## Work instructions:
Copy out, word for word, the part of the records that starts with the line containing "TSEW THE KID | Peur de sombrer (49, 206)" and ends with the line containing "SUFJAN STEVENS (65, 522)", including both of those lines.

──────

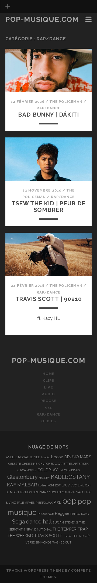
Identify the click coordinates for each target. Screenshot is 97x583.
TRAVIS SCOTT (48, 535)
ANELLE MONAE (17, 457)
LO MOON (12, 492)
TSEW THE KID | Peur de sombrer (49, 206)
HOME (48, 374)
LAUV (66, 485)
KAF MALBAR (22, 485)
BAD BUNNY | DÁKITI (48, 114)
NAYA (79, 492)
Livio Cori (84, 485)
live (74, 485)
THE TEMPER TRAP (70, 529)
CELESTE (14, 463)
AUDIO (48, 394)
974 (48, 408)
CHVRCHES (46, 463)
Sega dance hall (32, 521)
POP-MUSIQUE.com (42, 19)
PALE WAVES (25, 502)
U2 (87, 535)
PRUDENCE (46, 513)
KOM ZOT (54, 485)
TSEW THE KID (73, 536)
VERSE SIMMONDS (38, 542)
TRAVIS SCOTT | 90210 (48, 298)
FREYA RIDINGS (69, 470)
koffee (42, 485)
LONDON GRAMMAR (34, 492)
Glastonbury (22, 477)
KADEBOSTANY (70, 477)
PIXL (57, 502)
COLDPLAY (47, 469)
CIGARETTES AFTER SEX (72, 463)
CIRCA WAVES (27, 470)
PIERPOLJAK (44, 502)
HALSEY (44, 477)
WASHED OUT (61, 542)
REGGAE (48, 401)
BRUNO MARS (77, 456)
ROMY (85, 513)
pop (69, 501)
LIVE (48, 387)
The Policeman (65, 102)
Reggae (62, 513)
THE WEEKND (20, 535)
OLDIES (48, 421)
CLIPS (12, 27)
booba (57, 456)
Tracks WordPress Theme (35, 570)
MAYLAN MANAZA (62, 492)
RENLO (75, 513)
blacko (45, 457)
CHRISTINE (29, 463)
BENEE (35, 457)
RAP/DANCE (48, 108)
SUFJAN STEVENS (65, 522)
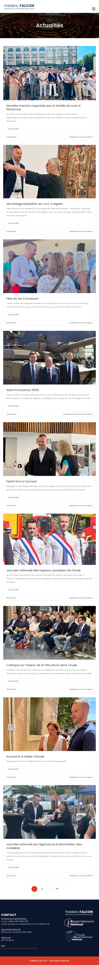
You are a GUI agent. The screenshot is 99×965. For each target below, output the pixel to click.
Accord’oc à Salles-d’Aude (25, 757)
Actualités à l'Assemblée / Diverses (78, 414)
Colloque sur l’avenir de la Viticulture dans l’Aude (41, 665)
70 (57, 889)
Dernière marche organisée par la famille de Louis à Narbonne (43, 107)
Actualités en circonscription (81, 137)
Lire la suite (13, 128)
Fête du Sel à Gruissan (22, 299)
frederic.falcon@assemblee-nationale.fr (19, 948)
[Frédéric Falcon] (19, 6)
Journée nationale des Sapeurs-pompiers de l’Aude (43, 570)
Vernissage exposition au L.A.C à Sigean (34, 204)
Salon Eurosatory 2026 (22, 390)
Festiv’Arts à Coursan (21, 481)
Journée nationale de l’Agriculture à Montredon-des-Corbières (44, 846)
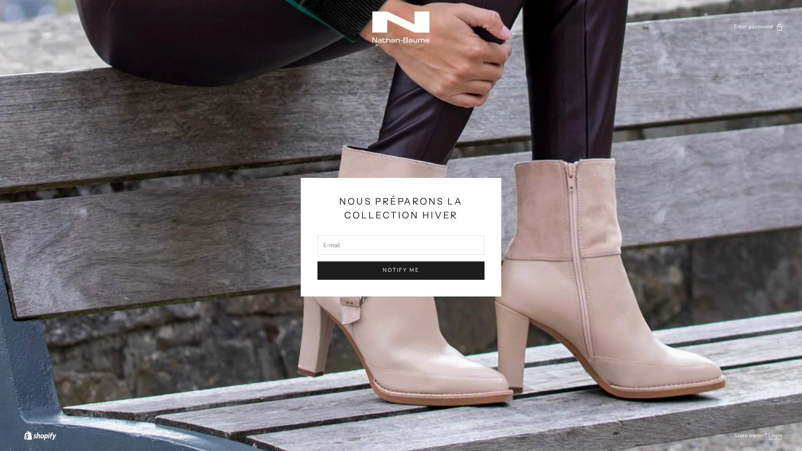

──────

## Exercise answer:
TSEW THE KID | Peur de sombrer (49, 206)
HOME (48, 374)
LAUV (66, 485)
KAF MALBAR (22, 485)
BAD BUNNY | DÁKITI (48, 114)
NAYA (79, 492)
Livio Cori (84, 485)
live (74, 485)
THE TEMPER TRAP (70, 529)
CELESTE (14, 463)
AUDIO (48, 394)
974 (48, 408)
CHVRCHES (46, 463)
Sega dance hall (32, 521)
POP-MUSIQUE.com (42, 19)
PALE WAVES (25, 502)
U2 (87, 535)
PRUDENCE (46, 513)
KOM ZOT (54, 485)
TSEW THE KID (73, 536)
VERSE SIMMONDS (38, 542)
TRAVIS SCOTT | 90210 (48, 298)
FREYA RIDINGS (69, 470)
koffee (42, 485)
LONDON GRAMMAR (34, 492)
Glastonbury (22, 477)
KADEBOSTANY (70, 477)
PIXL (57, 502)
COLDPLAY (47, 469)
CIGARETTES AFTER SEX (72, 463)
CIRCA WAVES (27, 470)
PIERPOLJAK (44, 502)
HALSEY (44, 477)
WASHED OUT (61, 542)
REGGAE (48, 401)
BRUNO MARS (77, 456)
ROMY (85, 513)
pop (69, 501)
LIVE (48, 387)
The Policeman (65, 102)
Reggae (62, 513)
THE WEEKND (20, 535)
OLDIES (48, 421)
CLIPS (12, 27)
booba (57, 456)
Tracks WordPress Theme (35, 570)
MAYLAN MANAZA (62, 492)
RENLO (75, 513)
blacko (45, 457)
CHRISTINE (29, 463)
BENEE (35, 457)
RAP/DANCE (48, 108)
SUFJAN STEVENS (65, 522)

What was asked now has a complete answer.